The primary reason for appendicectomy is to prevent peritonitis, the infection and inflammation of the lining of the abdomen; untreated, this is fatal. The appendix is a blind ended, hollow, worm-like appendage at the start of the large bowel, and lies in the lower right side of the belly. The natural history of appendicitis isn’t clearly known, as operation is advised when the condition is diagnosed, but probably follows these courses. Inflammation begins inside the appendix, and gradually spreads through the walls of the organ. Central, crampy abdominal pain moves to the right iliac fossa as the inflammation involves the whole organ and the local peritoneum in the area. There is usually a low-grade rise in temperature; it is at this stage that the organ is removed. This inflammation may resolve over a period of a few days, or persist and worsen so that the appendix ruptures, either directly into the peritoneal cavity, or locally forming an abscess. The abscess may resolve or settle, or it may rupture into the abdomen. In retrospect, it seems probable that the king suffered an episode of appendicitis 10 days before his operation, which initially improved, only then to worsen as a localised inflammatory mass. This too settled, until the banquet on the evening of the 23rd when it was reinvigorated, at which stage it was clearly an abscess.
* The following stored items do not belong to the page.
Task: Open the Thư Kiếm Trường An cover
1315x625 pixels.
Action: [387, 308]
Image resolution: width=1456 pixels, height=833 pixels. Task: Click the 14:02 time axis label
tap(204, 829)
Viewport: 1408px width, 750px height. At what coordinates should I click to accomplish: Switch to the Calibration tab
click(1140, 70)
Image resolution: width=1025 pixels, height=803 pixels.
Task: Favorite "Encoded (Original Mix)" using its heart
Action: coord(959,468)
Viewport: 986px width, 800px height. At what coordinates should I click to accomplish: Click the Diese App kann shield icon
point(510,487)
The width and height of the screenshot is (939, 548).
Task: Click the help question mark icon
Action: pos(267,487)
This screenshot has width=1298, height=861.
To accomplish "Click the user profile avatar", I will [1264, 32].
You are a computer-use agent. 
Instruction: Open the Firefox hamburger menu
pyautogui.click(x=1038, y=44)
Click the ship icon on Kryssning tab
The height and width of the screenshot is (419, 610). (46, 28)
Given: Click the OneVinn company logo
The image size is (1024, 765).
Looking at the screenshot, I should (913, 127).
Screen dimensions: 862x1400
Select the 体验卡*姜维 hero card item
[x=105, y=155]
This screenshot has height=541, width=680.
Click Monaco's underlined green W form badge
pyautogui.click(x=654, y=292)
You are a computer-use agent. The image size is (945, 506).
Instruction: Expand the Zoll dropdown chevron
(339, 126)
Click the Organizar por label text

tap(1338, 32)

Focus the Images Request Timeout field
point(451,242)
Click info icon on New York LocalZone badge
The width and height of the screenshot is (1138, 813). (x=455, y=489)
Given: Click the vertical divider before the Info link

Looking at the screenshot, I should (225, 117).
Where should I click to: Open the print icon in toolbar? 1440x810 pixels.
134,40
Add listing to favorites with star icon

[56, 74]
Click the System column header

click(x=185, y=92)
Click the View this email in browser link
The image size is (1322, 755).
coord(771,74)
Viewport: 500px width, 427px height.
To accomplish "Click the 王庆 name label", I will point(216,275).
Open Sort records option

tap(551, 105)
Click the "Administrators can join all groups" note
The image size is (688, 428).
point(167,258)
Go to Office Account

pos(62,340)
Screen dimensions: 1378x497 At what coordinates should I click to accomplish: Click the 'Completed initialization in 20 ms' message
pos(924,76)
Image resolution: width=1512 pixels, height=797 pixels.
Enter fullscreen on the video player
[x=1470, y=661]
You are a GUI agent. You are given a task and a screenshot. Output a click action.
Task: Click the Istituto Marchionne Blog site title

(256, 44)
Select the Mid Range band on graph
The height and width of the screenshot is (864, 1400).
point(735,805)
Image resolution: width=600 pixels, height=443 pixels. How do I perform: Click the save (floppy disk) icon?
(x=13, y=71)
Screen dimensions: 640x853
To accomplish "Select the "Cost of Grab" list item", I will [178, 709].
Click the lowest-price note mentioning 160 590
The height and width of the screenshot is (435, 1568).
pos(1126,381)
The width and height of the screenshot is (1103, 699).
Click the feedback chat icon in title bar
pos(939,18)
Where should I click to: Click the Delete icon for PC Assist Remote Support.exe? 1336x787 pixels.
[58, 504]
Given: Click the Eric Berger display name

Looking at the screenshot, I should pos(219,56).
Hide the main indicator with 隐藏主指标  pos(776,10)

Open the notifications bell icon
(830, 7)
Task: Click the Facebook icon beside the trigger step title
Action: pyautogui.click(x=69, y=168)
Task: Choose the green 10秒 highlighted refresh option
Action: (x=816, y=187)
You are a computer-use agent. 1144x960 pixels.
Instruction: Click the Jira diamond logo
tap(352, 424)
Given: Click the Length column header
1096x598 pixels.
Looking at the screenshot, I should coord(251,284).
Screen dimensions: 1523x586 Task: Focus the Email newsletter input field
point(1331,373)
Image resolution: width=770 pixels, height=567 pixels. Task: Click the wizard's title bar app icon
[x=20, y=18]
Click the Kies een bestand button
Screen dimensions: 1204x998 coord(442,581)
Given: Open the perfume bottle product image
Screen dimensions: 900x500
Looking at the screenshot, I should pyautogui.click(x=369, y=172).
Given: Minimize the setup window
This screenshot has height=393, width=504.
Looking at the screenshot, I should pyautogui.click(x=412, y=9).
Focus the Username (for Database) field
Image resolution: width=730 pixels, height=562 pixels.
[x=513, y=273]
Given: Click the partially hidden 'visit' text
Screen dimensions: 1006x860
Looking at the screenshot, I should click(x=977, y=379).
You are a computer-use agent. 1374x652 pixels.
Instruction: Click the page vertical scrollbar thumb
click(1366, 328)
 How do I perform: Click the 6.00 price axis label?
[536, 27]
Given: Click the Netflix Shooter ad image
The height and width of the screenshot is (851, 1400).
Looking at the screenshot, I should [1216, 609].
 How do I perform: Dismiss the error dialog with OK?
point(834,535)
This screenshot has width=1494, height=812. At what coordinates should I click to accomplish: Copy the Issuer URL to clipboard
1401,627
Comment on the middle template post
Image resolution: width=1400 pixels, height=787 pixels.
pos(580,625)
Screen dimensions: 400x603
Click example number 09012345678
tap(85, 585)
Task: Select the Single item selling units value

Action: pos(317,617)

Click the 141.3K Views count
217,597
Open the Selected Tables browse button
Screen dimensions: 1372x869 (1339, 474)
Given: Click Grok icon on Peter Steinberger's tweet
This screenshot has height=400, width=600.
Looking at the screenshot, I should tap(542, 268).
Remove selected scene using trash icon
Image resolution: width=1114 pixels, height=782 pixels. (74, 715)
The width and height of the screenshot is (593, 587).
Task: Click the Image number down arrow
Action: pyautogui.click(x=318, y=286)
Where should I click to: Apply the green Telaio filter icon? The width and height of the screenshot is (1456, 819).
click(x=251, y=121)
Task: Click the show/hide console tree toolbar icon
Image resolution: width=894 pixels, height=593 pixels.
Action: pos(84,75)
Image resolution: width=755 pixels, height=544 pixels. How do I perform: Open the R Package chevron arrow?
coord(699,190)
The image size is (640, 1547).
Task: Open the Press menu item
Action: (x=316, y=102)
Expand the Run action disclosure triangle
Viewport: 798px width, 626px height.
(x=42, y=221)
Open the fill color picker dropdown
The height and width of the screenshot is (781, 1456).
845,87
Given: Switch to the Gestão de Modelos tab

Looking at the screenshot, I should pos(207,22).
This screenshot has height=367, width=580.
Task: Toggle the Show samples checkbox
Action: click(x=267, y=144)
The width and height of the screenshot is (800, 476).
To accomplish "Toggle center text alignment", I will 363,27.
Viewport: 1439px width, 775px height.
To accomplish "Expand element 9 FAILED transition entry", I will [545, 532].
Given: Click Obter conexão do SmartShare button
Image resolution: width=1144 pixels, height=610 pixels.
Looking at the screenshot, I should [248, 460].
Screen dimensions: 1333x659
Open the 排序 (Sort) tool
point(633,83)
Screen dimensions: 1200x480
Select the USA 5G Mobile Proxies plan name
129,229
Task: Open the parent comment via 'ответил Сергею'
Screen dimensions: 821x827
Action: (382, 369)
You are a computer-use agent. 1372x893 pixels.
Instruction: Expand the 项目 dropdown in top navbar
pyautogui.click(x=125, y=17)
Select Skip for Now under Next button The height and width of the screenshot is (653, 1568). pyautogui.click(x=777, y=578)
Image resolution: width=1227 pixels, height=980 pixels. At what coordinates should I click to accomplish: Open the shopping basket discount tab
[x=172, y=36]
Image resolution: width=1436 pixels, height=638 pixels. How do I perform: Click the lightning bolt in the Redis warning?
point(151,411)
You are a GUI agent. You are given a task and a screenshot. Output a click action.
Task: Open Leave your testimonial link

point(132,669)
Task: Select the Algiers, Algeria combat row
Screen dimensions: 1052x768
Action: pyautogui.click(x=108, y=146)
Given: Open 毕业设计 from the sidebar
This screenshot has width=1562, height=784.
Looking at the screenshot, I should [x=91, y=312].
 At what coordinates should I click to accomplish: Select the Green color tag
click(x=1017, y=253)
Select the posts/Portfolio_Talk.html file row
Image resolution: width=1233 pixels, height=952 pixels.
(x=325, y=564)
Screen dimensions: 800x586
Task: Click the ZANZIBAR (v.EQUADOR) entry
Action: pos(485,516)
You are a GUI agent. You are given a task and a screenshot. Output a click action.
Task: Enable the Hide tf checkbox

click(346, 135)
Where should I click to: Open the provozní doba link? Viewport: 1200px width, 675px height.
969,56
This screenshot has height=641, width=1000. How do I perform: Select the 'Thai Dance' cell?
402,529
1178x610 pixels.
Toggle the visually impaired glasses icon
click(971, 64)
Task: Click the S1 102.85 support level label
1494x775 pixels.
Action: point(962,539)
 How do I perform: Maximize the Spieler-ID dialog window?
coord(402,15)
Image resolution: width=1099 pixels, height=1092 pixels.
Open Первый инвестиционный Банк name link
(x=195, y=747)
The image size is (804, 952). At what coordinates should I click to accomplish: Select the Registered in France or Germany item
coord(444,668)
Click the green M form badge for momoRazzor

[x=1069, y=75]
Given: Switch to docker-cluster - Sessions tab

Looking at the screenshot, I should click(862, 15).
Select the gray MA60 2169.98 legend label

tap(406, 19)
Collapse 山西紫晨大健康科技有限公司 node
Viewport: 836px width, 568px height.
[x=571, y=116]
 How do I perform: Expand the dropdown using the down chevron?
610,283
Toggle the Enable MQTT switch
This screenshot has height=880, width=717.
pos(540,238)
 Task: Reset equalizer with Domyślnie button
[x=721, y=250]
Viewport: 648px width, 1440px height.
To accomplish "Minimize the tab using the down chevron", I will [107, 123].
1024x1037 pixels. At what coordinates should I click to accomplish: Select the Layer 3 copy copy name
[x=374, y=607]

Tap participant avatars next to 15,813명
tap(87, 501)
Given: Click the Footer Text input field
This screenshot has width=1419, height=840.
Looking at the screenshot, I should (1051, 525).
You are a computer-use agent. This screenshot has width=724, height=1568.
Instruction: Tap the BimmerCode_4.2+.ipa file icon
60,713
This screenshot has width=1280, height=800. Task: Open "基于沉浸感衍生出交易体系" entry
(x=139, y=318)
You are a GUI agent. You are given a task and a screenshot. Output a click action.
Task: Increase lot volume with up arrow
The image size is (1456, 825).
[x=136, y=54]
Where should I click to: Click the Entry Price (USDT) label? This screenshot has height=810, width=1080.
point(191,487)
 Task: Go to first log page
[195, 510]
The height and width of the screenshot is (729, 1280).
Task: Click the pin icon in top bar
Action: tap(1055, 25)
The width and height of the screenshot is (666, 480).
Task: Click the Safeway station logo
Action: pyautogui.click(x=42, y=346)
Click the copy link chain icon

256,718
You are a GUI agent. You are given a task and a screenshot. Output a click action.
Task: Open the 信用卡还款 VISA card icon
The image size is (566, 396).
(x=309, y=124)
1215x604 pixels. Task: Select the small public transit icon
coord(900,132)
Although operation is the gold standard method of treatment, a report from US navy submarines included a description of 100 sailors who had symptoms of appendicitis and who were treated with antibiotics; all survived without complications. Clearly, some of the seamen may not have had appendicitis. Whether antibiotic treatment is superior to operation in more normal practice in a properly equipped hospital remains unclear (here); overall, opinion still favours operation over antibiotics, in part because there cannot be recurrent episodes. Such conservative management will still require observation in a hospital for a few days; the overall cost savings are likely to be imaginary. And, of course, the diagnosis of appendicitis may be wrong. The appendix can be removed at an open operation, or by keyhole (laparoscopic) surgery. Recovery after keyhole surgery is quicker, but specialised equipment is needed. Whether, after an appendix abscess has been drained, the appendix should be removed at a second operation is uncertain; some experts think that the inflammation has destroyed the appendix, others fear a further attack.

There’s a further very clear lesson from the king’s story; that no matter how elevated the person may be, no matter how deep the purse of a private patient may be, no matter if the patient is the humblest peasant in the land, they should all be treated equally on the merits of their illness. The patient should be able to make an informed judgement about the benefits and drawbacks of any operation. And if this demands the telling of brutal ’truth to power’, well, so be it.